お嬢様の秘密Ⅱ
「誠ちゃんには慌てて伝えられたらしいから詳しいことは知らないと思うわ。


私は会社の休憩時間になってから会社の近くのカフェに行ってみようと思って行ってみたの。


多分誰も私についてきていないと思うわ、私がいらないと言ったから。」


お袋が会社を出ることはめったにない。


「なんで会社の中のカフェに行かなかったんだよ?」


「だって最近話題のカフェだから行ってみたくなって....。で、ひとりでお茶してたら私に挨拶をしてきてくれた子がいたの。

『秋本奈々子様でいらっしゃいますか?』とね。」


お袋はパーティーに時々参加するから知られていてもおかしくはないな....。


「女の人だったわ。その人を払ってしまったら目立ってしまうと思って警戒しながらもお茶をご一緒してたの。

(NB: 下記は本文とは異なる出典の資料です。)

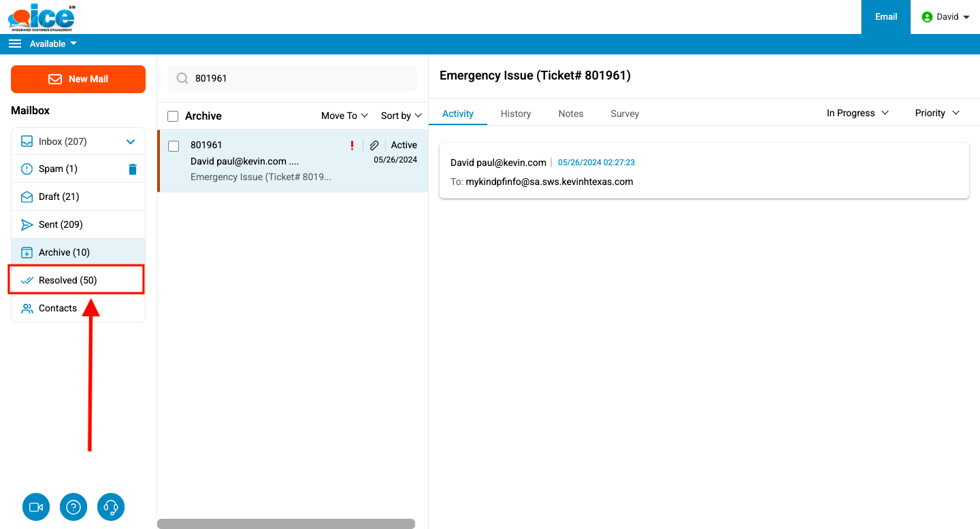
Task: Click the headset support icon
Action: (x=111, y=507)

でも、私がお手洗いのため少し席を立ってすぐに戻り、お茶を飲んだ時に....。」


「噎せてしまわれた....。ということですか?」


「そう。そして急に意識が遠のいていつの間にか病院へというわけ。ガンの件は意識が遠のいた原因を調べるために、もともと持っていた持病と関係があるのかとかを調べた時に発覚したの。


私はもともと体が弱いからね....。いつかガンも発覚してしまうのではないかと思ってしまったの。」


女の人.....。


なるほど、お母様は誰でも気さくにお話される方だから女の人とかだったら特に同席を頼まれて断る可能性は低い....。


「奈々子....。お前は警戒心を持てって昔から言っているだろう....。」


「ごめんなさい。可愛い子だったから断りきれなかったのよ...。」


ーコンコン


「大変申し訳ございません。旦那様、そろそろお戻りになりませんと....。」


病院へ来たのはお昼頃だったが今ではすっかり暗くなっていた。


「すまぬ、また明日来る。」


「無理しないでね。大樹ももう帰りなさい。」


「はい....。」


「それと。大樹、気になっている子と今度会ってみたいわ。頑張ってね。」


「おう、お袋。」


初めてくだけた挨拶をすると、お袋はとてもキラキラした笑顔を見せてくれた。